■ Work order:
Each of the entries should be retyped precisely as it appears.

■ Supplied records:

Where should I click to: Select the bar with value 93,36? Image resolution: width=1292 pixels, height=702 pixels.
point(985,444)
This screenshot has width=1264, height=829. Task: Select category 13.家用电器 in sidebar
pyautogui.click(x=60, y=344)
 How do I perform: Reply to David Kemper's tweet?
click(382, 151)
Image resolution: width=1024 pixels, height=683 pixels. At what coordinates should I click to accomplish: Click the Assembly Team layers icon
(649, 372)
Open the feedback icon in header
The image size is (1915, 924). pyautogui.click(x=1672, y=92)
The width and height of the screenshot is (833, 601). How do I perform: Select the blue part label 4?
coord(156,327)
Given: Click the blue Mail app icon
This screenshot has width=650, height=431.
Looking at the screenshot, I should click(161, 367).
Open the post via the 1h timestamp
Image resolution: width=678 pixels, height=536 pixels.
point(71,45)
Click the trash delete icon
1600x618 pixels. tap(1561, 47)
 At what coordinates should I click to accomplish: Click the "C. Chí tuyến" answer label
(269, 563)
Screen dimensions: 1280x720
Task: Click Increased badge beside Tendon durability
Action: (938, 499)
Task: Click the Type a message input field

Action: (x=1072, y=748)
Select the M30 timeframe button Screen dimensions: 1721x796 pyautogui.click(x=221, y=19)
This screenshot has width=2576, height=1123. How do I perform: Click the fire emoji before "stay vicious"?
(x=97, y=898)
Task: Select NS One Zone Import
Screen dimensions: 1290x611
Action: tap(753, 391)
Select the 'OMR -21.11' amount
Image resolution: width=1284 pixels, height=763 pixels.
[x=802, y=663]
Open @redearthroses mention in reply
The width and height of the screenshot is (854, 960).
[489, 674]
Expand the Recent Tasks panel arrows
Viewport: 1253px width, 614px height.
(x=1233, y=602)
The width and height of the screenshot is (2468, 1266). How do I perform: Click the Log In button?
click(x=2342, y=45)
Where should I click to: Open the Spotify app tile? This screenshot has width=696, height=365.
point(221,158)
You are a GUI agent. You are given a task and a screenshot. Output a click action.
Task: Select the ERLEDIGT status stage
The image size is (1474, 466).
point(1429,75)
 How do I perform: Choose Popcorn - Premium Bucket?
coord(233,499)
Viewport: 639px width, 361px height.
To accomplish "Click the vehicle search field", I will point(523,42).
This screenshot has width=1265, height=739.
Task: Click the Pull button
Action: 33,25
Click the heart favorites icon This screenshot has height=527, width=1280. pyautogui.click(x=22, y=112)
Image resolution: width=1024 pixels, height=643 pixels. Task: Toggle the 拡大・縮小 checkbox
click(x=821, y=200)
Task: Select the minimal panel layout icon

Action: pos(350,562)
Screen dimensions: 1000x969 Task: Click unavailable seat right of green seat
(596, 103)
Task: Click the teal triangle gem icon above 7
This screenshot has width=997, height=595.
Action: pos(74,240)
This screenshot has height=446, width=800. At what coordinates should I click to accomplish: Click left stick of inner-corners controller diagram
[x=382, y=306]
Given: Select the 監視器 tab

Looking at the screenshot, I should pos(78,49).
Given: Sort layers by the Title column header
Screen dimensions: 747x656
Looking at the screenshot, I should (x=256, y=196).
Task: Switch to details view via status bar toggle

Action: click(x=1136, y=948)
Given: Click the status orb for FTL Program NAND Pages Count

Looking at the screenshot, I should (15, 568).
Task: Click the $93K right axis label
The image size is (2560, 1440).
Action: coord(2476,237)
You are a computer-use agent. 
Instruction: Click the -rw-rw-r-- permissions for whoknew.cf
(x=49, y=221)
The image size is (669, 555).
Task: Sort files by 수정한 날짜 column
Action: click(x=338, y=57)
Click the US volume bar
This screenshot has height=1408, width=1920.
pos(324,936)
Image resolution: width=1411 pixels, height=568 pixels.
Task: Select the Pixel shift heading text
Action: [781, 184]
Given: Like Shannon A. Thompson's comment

■ Problem solution:
Where should I click to: Select the bar with value 93,36? Image resolution: width=1292 pixels, height=702 pixels.
point(985,444)
This screenshot has width=1264, height=829. Task: Select category 13.家用电器 in sidebar
pyautogui.click(x=60, y=344)
 How do I perform: Reply to David Kemper's tweet?
click(382, 151)
Image resolution: width=1024 pixels, height=683 pixels. At what coordinates should I click to accomplish: Click the Assembly Team layers icon
(649, 372)
Open the feedback icon in header
The image size is (1915, 924). pyautogui.click(x=1672, y=92)
The width and height of the screenshot is (833, 601). How do I perform: Select the blue part label 4?
coord(156,327)
Given: Click the blue Mail app icon
This screenshot has width=650, height=431.
Looking at the screenshot, I should click(161, 367).
Open the post via the 1h timestamp
Image resolution: width=678 pixels, height=536 pixels.
point(71,45)
Click the trash delete icon
1600x618 pixels. tap(1561, 47)
 At what coordinates should I click to accomplish: Click the "C. Chí tuyến" answer label
(269, 563)
Screen dimensions: 1280x720
Task: Click Increased badge beside Tendon durability
Action: (938, 499)
Task: Click the Type a message input field

Action: (x=1072, y=748)
Select the M30 timeframe button Screen dimensions: 1721x796 pyautogui.click(x=221, y=19)
This screenshot has width=2576, height=1123. How do I perform: Click the fire emoji before "stay vicious"?
(x=97, y=898)
Task: Select NS One Zone Import
Screen dimensions: 1290x611
Action: tap(753, 391)
Select the 'OMR -21.11' amount
Image resolution: width=1284 pixels, height=763 pixels.
[x=802, y=663]
Open @redearthroses mention in reply
The width and height of the screenshot is (854, 960).
[489, 674]
Expand the Recent Tasks panel arrows
Viewport: 1253px width, 614px height.
(x=1233, y=602)
The width and height of the screenshot is (2468, 1266). How do I perform: Click the Log In button?
click(x=2342, y=45)
Where should I click to: Open the Spotify app tile? This screenshot has width=696, height=365.
point(221,158)
You are a GUI agent. You are given a task and a screenshot. Output a click action.
Task: Select the ERLEDIGT status stage
The image size is (1474, 466).
point(1429,75)
 How do I perform: Choose Popcorn - Premium Bucket?
coord(233,499)
Viewport: 639px width, 361px height.
To accomplish "Click the vehicle search field", I will point(523,42).
This screenshot has width=1265, height=739.
Task: Click the Pull button
Action: 33,25
Click the heart favorites icon This screenshot has height=527, width=1280. pyautogui.click(x=22, y=112)
Image resolution: width=1024 pixels, height=643 pixels. Task: Toggle the 拡大・縮小 checkbox
click(x=821, y=200)
Task: Select the minimal panel layout icon

Action: pos(350,562)
Screen dimensions: 1000x969 Task: Click unavailable seat right of green seat
(596, 103)
Task: Click the teal triangle gem icon above 7
This screenshot has width=997, height=595.
Action: pos(74,240)
This screenshot has height=446, width=800. At what coordinates should I click to accomplish: Click left stick of inner-corners controller diagram
[x=382, y=306]
Given: Select the 監視器 tab

Looking at the screenshot, I should pos(78,49).
Given: Sort layers by the Title column header
Screen dimensions: 747x656
Looking at the screenshot, I should (x=256, y=196).
Task: Switch to details view via status bar toggle

Action: click(x=1136, y=948)
Given: Click the status orb for FTL Program NAND Pages Count

Looking at the screenshot, I should (15, 568).
Task: Click the $93K right axis label
The image size is (2560, 1440).
Action: coord(2476,237)
You are a computer-use agent. 
Instruction: Click the -rw-rw-r-- permissions for whoknew.cf
(x=49, y=221)
The image size is (669, 555).
Task: Sort files by 수정한 날짜 column
Action: click(x=338, y=57)
Click the US volume bar
This screenshot has height=1408, width=1920.
pos(324,936)
Image resolution: width=1411 pixels, height=568 pixels.
Task: Select the Pixel shift heading text
Action: [781, 184]
Given: Like Shannon A. Thompson's comment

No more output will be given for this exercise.